I should like to be able to tell more about these men, about their characters, the vicissitudes of their lives and how these reacted on their work, their ambitions, their friendships, and even their quarrels and jealousies. Much that would be interesting is not to be found in official obituary notices. Sometimes an indication of these more human qualities has survived, such as the charming account of Ampère’s early career, of the tragedy of his father’s death in the Revolution, and of his idyllic love-story, and even the foible attributed to him in his later years, of carrying off in all innocence the wrong umbrella, even when there was no right one!

Some points of contrast with present conditions may be noted. The scientific work was largely academical, not so much that the men held as a rule official posts, or were trained in strict schools, but that they were under the influence of scientific Academies, which jealously guarded admission, and narrowly scrutinized the memoirs submitted to them. Consequently there was a tendency towards what I have called the ‘grand style,’ with great attention to form and presentation. One result is that their memoirs can often even now be referred to with interest, the absence of novelty in the subject matter being compensated by the literary charm.

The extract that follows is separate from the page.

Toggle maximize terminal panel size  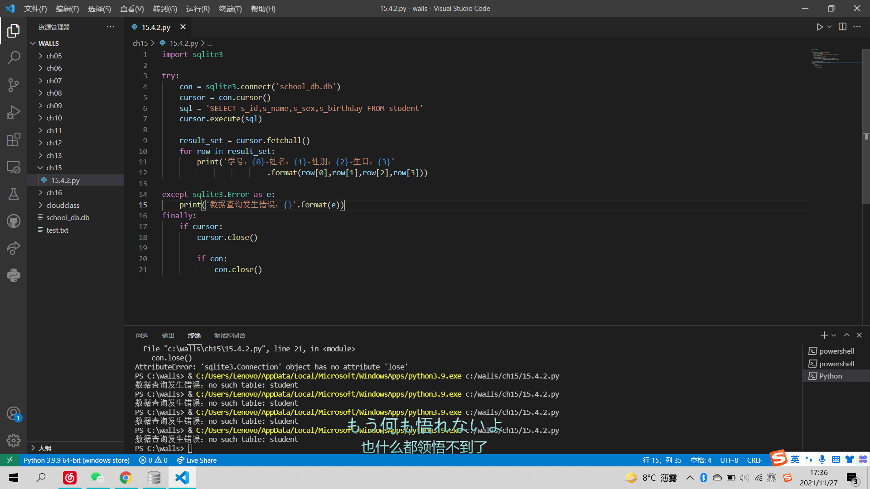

But the great and I think the enviable point of difference is that there was little specialization, and no idea at all of a divorce between Pure and Applied Mathematics. The names I have so often had to quote testify how fruitful the alliance has been. And with all recognition of modern difficulties, I would quote the words of Fourier, but in a somewhat more catholic sense than he had in mind: “L’étude approfondie de la nature est la source la plus féconde des découvertes mathématiques.”

The absence of English names from the first part of the record has often been remarked upon and deplored. The whole story and its lessons are given in Mr Rouse Ball’s well-known History of Mathematics at Cambridge. We may point with pride however to the later achievements of our countrymen, most of them more or less connected with this University. Some features, specially characteristic, which we may claim as of English origin have been already indicated, the search for definite geometrical images of physical relations, and especially the cultivation of graphical methods. I may in particular mention the instructive diagrams which are appended to Maxwell’s treatise, and which have been so great an assistance to the imagination of his readers, and so valuable as an example to later writers.

The period we have been surveying had I think a fairly definite beginning, and an almost equally definite close. From the mathematical point of view its most striking achievement is the wide-embracing scheme of relations, which can be applied to so many diverse subjects, with hardly more than a change in the names of the various concepts. In their purely abstract form, in the rarefied atmosphere of Vector Fields, Triple Tensors, and so on, these relations might almost be developed in an hour, though they could hardly be understood or appreciated without reference to their physical aspects, to which they owe all their value. That such generality should have been attained is an instance of the constant endeavour of Mathematics to reduce to simple laws the infinite variety of nature. With a wider view than was possible to Fourier, we may echo his Newtonian quotation: Quod tam paucis tam multa praestet geometria gloriatur.